#### [Problem to solve]
Return the data below in full, exactly as it stands.

#### [Material for the task]
Segment Open
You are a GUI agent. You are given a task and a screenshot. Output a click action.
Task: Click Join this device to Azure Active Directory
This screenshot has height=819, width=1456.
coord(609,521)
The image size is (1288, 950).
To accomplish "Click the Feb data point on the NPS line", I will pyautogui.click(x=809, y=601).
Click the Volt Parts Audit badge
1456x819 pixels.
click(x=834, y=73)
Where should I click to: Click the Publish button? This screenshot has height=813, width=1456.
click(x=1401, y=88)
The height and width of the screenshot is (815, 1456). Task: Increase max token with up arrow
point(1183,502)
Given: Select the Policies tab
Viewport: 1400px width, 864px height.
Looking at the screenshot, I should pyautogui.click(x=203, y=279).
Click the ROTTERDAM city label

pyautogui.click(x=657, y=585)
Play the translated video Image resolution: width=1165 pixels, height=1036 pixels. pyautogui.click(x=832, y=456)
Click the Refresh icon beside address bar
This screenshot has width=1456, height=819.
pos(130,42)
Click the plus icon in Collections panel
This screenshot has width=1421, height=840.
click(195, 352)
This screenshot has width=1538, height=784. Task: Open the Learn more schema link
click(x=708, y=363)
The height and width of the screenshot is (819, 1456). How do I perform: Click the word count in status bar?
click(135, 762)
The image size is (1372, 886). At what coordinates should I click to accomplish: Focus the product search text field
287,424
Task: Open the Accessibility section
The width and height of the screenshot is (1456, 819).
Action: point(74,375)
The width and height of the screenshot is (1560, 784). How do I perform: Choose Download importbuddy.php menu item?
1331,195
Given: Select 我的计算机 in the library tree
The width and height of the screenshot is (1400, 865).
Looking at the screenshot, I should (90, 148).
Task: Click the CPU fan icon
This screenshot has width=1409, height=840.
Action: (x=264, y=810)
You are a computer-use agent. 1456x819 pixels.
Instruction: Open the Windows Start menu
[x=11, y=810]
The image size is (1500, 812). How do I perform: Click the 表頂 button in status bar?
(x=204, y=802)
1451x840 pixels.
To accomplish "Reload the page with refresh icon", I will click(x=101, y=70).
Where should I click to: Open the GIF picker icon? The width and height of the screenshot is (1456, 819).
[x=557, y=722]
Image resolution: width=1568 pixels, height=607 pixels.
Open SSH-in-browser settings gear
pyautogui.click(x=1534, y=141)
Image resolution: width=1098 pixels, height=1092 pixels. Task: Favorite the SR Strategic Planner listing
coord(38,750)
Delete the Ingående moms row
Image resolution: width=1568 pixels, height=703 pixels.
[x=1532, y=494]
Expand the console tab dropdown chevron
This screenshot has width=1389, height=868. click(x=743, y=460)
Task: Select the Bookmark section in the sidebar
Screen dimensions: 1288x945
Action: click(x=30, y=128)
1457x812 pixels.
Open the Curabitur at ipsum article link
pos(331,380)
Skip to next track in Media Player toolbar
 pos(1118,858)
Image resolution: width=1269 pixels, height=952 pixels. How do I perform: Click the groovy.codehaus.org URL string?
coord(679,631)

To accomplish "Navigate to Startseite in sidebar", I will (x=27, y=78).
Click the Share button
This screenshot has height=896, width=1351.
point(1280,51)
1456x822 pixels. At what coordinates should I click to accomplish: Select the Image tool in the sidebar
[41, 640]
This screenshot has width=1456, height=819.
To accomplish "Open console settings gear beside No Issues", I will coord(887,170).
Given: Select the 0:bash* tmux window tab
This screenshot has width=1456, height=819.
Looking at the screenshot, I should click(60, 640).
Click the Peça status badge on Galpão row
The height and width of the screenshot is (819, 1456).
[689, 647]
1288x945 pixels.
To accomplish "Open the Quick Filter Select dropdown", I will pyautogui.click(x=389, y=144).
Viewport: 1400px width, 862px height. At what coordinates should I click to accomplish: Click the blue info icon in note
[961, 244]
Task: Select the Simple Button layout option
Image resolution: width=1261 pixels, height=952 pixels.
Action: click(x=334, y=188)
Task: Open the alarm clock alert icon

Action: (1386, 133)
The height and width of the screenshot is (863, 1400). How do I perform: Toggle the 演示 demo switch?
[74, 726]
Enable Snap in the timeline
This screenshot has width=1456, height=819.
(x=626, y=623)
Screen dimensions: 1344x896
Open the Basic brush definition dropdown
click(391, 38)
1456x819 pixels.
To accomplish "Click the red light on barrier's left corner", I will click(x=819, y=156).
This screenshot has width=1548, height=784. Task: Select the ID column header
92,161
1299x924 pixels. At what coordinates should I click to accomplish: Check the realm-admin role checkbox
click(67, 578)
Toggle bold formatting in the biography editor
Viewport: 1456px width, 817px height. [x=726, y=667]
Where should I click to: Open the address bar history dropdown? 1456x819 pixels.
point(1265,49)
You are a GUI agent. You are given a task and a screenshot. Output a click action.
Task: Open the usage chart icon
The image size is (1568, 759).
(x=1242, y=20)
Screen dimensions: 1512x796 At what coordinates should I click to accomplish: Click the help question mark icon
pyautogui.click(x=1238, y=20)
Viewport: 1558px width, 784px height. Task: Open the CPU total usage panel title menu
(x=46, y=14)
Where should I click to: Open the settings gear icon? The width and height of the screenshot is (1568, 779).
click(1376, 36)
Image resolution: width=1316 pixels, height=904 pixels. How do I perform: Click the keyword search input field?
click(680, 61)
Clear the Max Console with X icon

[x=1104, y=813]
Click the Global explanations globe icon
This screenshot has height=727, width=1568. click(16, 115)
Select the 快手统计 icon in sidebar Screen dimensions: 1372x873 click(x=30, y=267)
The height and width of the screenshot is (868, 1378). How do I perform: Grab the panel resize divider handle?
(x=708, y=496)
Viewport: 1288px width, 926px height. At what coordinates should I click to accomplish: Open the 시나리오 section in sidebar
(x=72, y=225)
Segment Closed
#### [Exercise answer]
You are a GUI agent. You are given a task and a screenshot. Output a click action.
Task: Click Join this device to Azure Active Directory
This screenshot has height=819, width=1456.
coord(609,521)
The image size is (1288, 950).
To accomplish "Click the Feb data point on the NPS line", I will pyautogui.click(x=809, y=601).
Click the Volt Parts Audit badge
1456x819 pixels.
click(x=834, y=73)
Where should I click to: Click the Publish button? This screenshot has height=813, width=1456.
click(x=1401, y=88)
The height and width of the screenshot is (815, 1456). Task: Increase max token with up arrow
point(1183,502)
Given: Select the Policies tab
Viewport: 1400px width, 864px height.
Looking at the screenshot, I should pyautogui.click(x=203, y=279).
Click the ROTTERDAM city label

pyautogui.click(x=657, y=585)
Play the translated video Image resolution: width=1165 pixels, height=1036 pixels. pyautogui.click(x=832, y=456)
Click the Refresh icon beside address bar
This screenshot has width=1456, height=819.
pos(130,42)
Click the plus icon in Collections panel
This screenshot has width=1421, height=840.
click(195, 352)
This screenshot has width=1538, height=784. Task: Open the Learn more schema link
click(x=708, y=363)
The height and width of the screenshot is (819, 1456). How do I perform: Click the word count in status bar?
click(135, 762)
The image size is (1372, 886). At what coordinates should I click to accomplish: Focus the product search text field
287,424
Task: Open the Accessibility section
The width and height of the screenshot is (1456, 819).
Action: point(74,375)
The width and height of the screenshot is (1560, 784). How do I perform: Choose Download importbuddy.php menu item?
1331,195
Given: Select 我的计算机 in the library tree
The width and height of the screenshot is (1400, 865).
Looking at the screenshot, I should (90, 148).
Task: Click the CPU fan icon
This screenshot has width=1409, height=840.
Action: (x=264, y=810)
You are a computer-use agent. 1456x819 pixels.
Instruction: Open the Windows Start menu
[x=11, y=810]
The image size is (1500, 812). How do I perform: Click the 表頂 button in status bar?
(x=204, y=802)
1451x840 pixels.
To accomplish "Reload the page with refresh icon", I will click(x=101, y=70).
Where should I click to: Open the GIF picker icon? The width and height of the screenshot is (1456, 819).
[x=557, y=722]
Image resolution: width=1568 pixels, height=607 pixels.
Open SSH-in-browser settings gear
pyautogui.click(x=1534, y=141)
Image resolution: width=1098 pixels, height=1092 pixels. Task: Favorite the SR Strategic Planner listing
coord(38,750)
Delete the Ingående moms row
Image resolution: width=1568 pixels, height=703 pixels.
[x=1532, y=494]
Expand the console tab dropdown chevron
This screenshot has width=1389, height=868. click(x=743, y=460)
Task: Select the Bookmark section in the sidebar
Screen dimensions: 1288x945
Action: click(x=30, y=128)
1457x812 pixels.
Open the Curabitur at ipsum article link
pos(331,380)
Skip to next track in Media Player toolbar
 pos(1118,858)
Image resolution: width=1269 pixels, height=952 pixels. How do I perform: Click the groovy.codehaus.org URL string?
coord(679,631)

To accomplish "Navigate to Startseite in sidebar", I will (x=27, y=78).
Click the Share button
This screenshot has height=896, width=1351.
point(1280,51)
1456x822 pixels. At what coordinates should I click to accomplish: Select the Image tool in the sidebar
[41, 640]
This screenshot has width=1456, height=819.
To accomplish "Open console settings gear beside No Issues", I will coord(887,170).
Given: Select the 0:bash* tmux window tab
This screenshot has width=1456, height=819.
Looking at the screenshot, I should click(60, 640).
Click the Peça status badge on Galpão row
The height and width of the screenshot is (819, 1456).
[689, 647]
1288x945 pixels.
To accomplish "Open the Quick Filter Select dropdown", I will pyautogui.click(x=389, y=144).
Viewport: 1400px width, 862px height. At what coordinates should I click to accomplish: Click the blue info icon in note
[961, 244]
Task: Select the Simple Button layout option
Image resolution: width=1261 pixels, height=952 pixels.
Action: click(x=334, y=188)
Task: Open the alarm clock alert icon

Action: (1386, 133)
The height and width of the screenshot is (863, 1400). How do I perform: Toggle the 演示 demo switch?
[74, 726]
Enable Snap in the timeline
This screenshot has width=1456, height=819.
(x=626, y=623)
Screen dimensions: 1344x896
Open the Basic brush definition dropdown
click(391, 38)
1456x819 pixels.
To accomplish "Click the red light on barrier's left corner", I will click(x=819, y=156).
This screenshot has width=1548, height=784. Task: Select the ID column header
92,161
1299x924 pixels. At what coordinates should I click to accomplish: Check the realm-admin role checkbox
click(67, 578)
Toggle bold formatting in the biography editor
Viewport: 1456px width, 817px height. [x=726, y=667]
Where should I click to: Open the address bar history dropdown? 1456x819 pixels.
point(1265,49)
You are a GUI agent. You are given a task and a screenshot. Output a click action.
Task: Open the usage chart icon
The image size is (1568, 759).
(x=1242, y=20)
Screen dimensions: 1512x796 At what coordinates should I click to accomplish: Click the help question mark icon
pyautogui.click(x=1238, y=20)
Viewport: 1558px width, 784px height. Task: Open the CPU total usage panel title menu
(x=46, y=14)
Where should I click to: Open the settings gear icon? The width and height of the screenshot is (1568, 779).
click(1376, 36)
Image resolution: width=1316 pixels, height=904 pixels. How do I perform: Click the keyword search input field?
click(680, 61)
Clear the Max Console with X icon

[x=1104, y=813]
Click the Global explanations globe icon
This screenshot has height=727, width=1568. click(16, 115)
Select the 快手统计 icon in sidebar Screen dimensions: 1372x873 click(x=30, y=267)
The height and width of the screenshot is (868, 1378). How do I perform: Grab the panel resize divider handle?
(x=708, y=496)
Viewport: 1288px width, 926px height. At what coordinates should I click to accomplish: Open the 시나리오 section in sidebar
(x=72, y=225)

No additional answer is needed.